[Task instructions]:
Exact reproduction of every entry is required.

[Stored items from a collection]:
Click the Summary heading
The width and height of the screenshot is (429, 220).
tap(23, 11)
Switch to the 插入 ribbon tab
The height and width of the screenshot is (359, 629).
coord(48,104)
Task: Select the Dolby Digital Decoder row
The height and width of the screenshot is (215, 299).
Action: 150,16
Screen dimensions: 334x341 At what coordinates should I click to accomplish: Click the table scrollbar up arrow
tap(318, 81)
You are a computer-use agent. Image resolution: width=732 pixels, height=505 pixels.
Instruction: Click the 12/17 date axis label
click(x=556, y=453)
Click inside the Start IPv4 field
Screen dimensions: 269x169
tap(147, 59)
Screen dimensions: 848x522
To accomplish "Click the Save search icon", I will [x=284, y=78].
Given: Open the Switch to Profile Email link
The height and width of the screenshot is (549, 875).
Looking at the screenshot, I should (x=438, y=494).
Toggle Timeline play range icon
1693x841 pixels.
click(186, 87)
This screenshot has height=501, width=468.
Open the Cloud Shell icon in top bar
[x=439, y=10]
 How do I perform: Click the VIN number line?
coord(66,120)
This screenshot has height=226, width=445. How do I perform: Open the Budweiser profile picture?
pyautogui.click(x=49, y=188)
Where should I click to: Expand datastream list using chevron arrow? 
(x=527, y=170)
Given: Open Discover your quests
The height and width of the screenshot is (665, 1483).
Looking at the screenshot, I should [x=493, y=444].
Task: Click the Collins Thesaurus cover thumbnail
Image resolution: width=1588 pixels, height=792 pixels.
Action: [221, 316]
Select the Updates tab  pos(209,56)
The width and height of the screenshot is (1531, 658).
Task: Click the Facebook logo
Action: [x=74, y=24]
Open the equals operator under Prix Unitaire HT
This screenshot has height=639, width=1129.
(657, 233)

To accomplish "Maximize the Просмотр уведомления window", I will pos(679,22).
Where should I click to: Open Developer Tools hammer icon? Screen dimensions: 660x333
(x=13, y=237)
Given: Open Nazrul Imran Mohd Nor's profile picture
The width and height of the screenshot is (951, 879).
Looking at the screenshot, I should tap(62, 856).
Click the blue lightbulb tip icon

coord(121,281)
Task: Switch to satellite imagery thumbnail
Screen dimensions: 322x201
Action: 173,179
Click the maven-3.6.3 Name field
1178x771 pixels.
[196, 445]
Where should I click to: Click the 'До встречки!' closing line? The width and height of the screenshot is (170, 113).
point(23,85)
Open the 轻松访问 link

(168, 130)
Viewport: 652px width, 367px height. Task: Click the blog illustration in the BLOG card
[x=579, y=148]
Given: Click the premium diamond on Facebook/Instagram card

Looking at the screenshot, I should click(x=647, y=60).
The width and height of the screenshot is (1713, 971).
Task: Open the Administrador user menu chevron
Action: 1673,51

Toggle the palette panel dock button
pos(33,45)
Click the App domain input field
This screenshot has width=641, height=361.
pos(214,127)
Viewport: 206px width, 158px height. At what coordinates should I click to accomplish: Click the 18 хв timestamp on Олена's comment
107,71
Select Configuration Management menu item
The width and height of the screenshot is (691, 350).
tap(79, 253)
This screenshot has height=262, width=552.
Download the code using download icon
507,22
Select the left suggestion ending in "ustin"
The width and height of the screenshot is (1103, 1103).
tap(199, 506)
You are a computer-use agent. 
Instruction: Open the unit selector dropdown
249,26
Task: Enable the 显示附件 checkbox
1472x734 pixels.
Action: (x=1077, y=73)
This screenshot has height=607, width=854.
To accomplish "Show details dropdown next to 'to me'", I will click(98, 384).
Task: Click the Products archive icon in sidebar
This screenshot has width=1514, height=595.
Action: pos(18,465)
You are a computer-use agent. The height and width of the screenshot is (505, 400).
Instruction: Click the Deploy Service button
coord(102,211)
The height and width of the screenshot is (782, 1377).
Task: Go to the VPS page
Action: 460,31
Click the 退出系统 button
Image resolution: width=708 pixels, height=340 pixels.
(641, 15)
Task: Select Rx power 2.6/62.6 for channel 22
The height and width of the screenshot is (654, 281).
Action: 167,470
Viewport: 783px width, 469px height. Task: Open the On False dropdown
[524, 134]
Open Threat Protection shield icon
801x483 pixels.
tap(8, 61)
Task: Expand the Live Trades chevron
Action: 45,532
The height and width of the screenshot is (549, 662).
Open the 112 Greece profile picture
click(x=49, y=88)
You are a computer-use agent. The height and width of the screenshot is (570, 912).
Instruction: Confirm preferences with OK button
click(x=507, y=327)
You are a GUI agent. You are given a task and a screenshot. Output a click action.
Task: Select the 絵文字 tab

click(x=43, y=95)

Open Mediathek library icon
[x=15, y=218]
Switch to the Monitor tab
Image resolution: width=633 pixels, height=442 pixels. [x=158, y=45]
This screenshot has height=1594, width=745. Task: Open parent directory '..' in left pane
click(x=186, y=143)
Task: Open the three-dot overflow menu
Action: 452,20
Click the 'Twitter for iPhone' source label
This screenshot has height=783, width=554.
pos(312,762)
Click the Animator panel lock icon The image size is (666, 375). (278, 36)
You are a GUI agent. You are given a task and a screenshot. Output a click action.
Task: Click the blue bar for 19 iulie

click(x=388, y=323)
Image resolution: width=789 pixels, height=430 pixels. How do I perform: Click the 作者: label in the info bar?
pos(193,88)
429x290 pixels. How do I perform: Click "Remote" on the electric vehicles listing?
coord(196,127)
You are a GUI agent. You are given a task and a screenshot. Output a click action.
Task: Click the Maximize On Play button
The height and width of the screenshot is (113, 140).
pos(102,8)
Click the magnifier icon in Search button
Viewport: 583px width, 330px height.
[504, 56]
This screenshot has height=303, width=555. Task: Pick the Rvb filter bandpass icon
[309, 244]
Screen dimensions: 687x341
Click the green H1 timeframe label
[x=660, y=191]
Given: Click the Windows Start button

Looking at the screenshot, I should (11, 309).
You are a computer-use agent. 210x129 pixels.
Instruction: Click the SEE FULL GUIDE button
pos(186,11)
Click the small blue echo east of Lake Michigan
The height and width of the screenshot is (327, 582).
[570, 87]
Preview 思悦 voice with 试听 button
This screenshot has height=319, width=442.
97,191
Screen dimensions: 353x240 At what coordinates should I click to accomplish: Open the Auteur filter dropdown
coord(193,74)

[Written response]:
Click the Summary heading
The width and height of the screenshot is (429, 220).
tap(23, 11)
Switch to the 插入 ribbon tab
The height and width of the screenshot is (359, 629).
coord(48,104)
Task: Select the Dolby Digital Decoder row
The height and width of the screenshot is (215, 299).
Action: 150,16
Screen dimensions: 334x341 At what coordinates should I click to accomplish: Click the table scrollbar up arrow
tap(318, 81)
You are a computer-use agent. Image resolution: width=732 pixels, height=505 pixels.
Instruction: Click the 12/17 date axis label
click(x=556, y=453)
Click inside the Start IPv4 field
Screen dimensions: 269x169
tap(147, 59)
Screen dimensions: 848x522
To accomplish "Click the Save search icon", I will [x=284, y=78].
Given: Open the Switch to Profile Email link
The height and width of the screenshot is (549, 875).
Looking at the screenshot, I should (x=438, y=494).
Toggle Timeline play range icon
1693x841 pixels.
click(186, 87)
This screenshot has height=501, width=468.
Open the Cloud Shell icon in top bar
[x=439, y=10]
 How do I perform: Click the VIN number line?
coord(66,120)
This screenshot has height=226, width=445. How do I perform: Open the Budweiser profile picture?
pyautogui.click(x=49, y=188)
Where should I click to: Expand datastream list using chevron arrow? 
(x=527, y=170)
Given: Open Discover your quests
The height and width of the screenshot is (665, 1483).
Looking at the screenshot, I should [x=493, y=444].
Task: Click the Collins Thesaurus cover thumbnail
Image resolution: width=1588 pixels, height=792 pixels.
Action: [221, 316]
Select the Updates tab  pos(209,56)
The width and height of the screenshot is (1531, 658).
Task: Click the Facebook logo
Action: [x=74, y=24]
Open the equals operator under Prix Unitaire HT
This screenshot has height=639, width=1129.
(657, 233)

To accomplish "Maximize the Просмотр уведомления window", I will pos(679,22).
Where should I click to: Open Developer Tools hammer icon? Screen dimensions: 660x333
(x=13, y=237)
Given: Open Nazrul Imran Mohd Nor's profile picture
The width and height of the screenshot is (951, 879).
Looking at the screenshot, I should tap(62, 856).
Click the blue lightbulb tip icon

coord(121,281)
Task: Switch to satellite imagery thumbnail
Screen dimensions: 322x201
Action: 173,179
Click the maven-3.6.3 Name field
1178x771 pixels.
[196, 445]
Where should I click to: Click the 'До встречки!' closing line? The width and height of the screenshot is (170, 113).
point(23,85)
Open the 轻松访问 link

(168, 130)
Viewport: 652px width, 367px height. Task: Click the blog illustration in the BLOG card
[x=579, y=148]
Given: Click the premium diamond on Facebook/Instagram card

Looking at the screenshot, I should click(x=647, y=60).
The width and height of the screenshot is (1713, 971).
Task: Open the Administrador user menu chevron
Action: 1673,51

Toggle the palette panel dock button
pos(33,45)
Click the App domain input field
This screenshot has width=641, height=361.
pos(214,127)
Viewport: 206px width, 158px height. At what coordinates should I click to accomplish: Click the 18 хв timestamp on Олена's comment
107,71
Select Configuration Management menu item
The width and height of the screenshot is (691, 350).
tap(79, 253)
This screenshot has height=262, width=552.
Download the code using download icon
507,22
Select the left suggestion ending in "ustin"
The width and height of the screenshot is (1103, 1103).
tap(199, 506)
You are a computer-use agent. 
Instruction: Open the unit selector dropdown
249,26
Task: Enable the 显示附件 checkbox
1472x734 pixels.
Action: (x=1077, y=73)
This screenshot has height=607, width=854.
To accomplish "Show details dropdown next to 'to me'", I will click(98, 384).
Task: Click the Products archive icon in sidebar
This screenshot has width=1514, height=595.
Action: pos(18,465)
You are a computer-use agent. The height and width of the screenshot is (505, 400).
Instruction: Click the Deploy Service button
coord(102,211)
The height and width of the screenshot is (782, 1377).
Task: Go to the VPS page
Action: 460,31
Click the 退出系统 button
Image resolution: width=708 pixels, height=340 pixels.
(641, 15)
Task: Select Rx power 2.6/62.6 for channel 22
The height and width of the screenshot is (654, 281).
Action: 167,470
Viewport: 783px width, 469px height. Task: Open the On False dropdown
[524, 134]
Open Threat Protection shield icon
801x483 pixels.
tap(8, 61)
Task: Expand the Live Trades chevron
Action: 45,532
The height and width of the screenshot is (549, 662).
Open the 112 Greece profile picture
click(x=49, y=88)
You are a computer-use agent. The height and width of the screenshot is (570, 912).
Instruction: Confirm preferences with OK button
click(x=507, y=327)
You are a GUI agent. You are given a task and a screenshot. Output a click action.
Task: Select the 絵文字 tab

click(x=43, y=95)

Open Mediathek library icon
[x=15, y=218]
Switch to the Monitor tab
Image resolution: width=633 pixels, height=442 pixels. [x=158, y=45]
This screenshot has height=1594, width=745. Task: Open parent directory '..' in left pane
click(x=186, y=143)
Task: Open the three-dot overflow menu
Action: 452,20
Click the 'Twitter for iPhone' source label
This screenshot has height=783, width=554.
pos(312,762)
Click the Animator panel lock icon The image size is (666, 375). (278, 36)
You are a GUI agent. You are given a task and a screenshot. Output a click action.
Task: Click the blue bar for 19 iulie

click(x=388, y=323)
Image resolution: width=789 pixels, height=430 pixels. How do I perform: Click the 作者: label in the info bar?
pos(193,88)
429x290 pixels. How do I perform: Click "Remote" on the electric vehicles listing?
coord(196,127)
You are a GUI agent. You are given a task and a screenshot. Output a click action.
Task: Click the Maximize On Play button
The height and width of the screenshot is (113, 140).
pos(102,8)
Click the magnifier icon in Search button
Viewport: 583px width, 330px height.
[504, 56]
This screenshot has height=303, width=555. Task: Pick the Rvb filter bandpass icon
[309, 244]
Screen dimensions: 687x341
Click the green H1 timeframe label
[x=660, y=191]
Given: Click the Windows Start button

Looking at the screenshot, I should (11, 309).
You are a computer-use agent. 210x129 pixels.
Instruction: Click the SEE FULL GUIDE button
pos(186,11)
Click the small blue echo east of Lake Michigan
The height and width of the screenshot is (327, 582).
[570, 87]
Preview 思悦 voice with 试听 button
This screenshot has height=319, width=442.
97,191
Screen dimensions: 353x240 At what coordinates should I click to accomplish: Open the Auteur filter dropdown
coord(193,74)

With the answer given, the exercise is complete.